Work to be completed = In the listing that follows, how many lines contain "will"? Give the number only.

Input data =
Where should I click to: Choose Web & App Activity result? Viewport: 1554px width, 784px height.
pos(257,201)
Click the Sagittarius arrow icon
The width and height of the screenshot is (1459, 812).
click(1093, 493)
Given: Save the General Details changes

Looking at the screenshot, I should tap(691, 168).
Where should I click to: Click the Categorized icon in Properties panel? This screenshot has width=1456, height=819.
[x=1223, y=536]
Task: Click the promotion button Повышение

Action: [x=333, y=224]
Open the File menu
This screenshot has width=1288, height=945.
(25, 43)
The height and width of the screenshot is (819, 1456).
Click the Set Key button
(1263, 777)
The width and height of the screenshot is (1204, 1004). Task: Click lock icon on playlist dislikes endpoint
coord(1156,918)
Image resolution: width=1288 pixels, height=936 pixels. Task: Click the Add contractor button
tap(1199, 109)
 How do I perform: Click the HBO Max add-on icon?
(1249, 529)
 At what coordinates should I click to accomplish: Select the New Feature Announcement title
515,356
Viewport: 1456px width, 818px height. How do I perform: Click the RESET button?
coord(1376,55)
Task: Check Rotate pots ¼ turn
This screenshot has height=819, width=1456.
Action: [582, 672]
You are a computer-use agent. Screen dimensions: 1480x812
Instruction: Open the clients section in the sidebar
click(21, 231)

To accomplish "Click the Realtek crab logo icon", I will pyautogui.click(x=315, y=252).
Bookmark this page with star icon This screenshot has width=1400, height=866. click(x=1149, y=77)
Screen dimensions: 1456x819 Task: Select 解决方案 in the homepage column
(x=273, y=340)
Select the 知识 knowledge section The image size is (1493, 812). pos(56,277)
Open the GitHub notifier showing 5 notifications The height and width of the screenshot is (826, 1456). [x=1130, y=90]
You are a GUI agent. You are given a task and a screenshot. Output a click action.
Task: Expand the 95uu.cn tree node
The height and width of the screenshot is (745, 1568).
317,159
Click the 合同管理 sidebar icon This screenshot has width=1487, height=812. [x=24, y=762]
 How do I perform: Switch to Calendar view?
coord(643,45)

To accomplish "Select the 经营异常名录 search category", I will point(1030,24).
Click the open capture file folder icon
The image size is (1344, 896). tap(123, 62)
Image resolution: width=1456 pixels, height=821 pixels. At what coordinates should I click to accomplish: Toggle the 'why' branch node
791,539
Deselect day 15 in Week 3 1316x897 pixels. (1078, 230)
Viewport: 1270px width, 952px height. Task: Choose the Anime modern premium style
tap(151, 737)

Response area = 2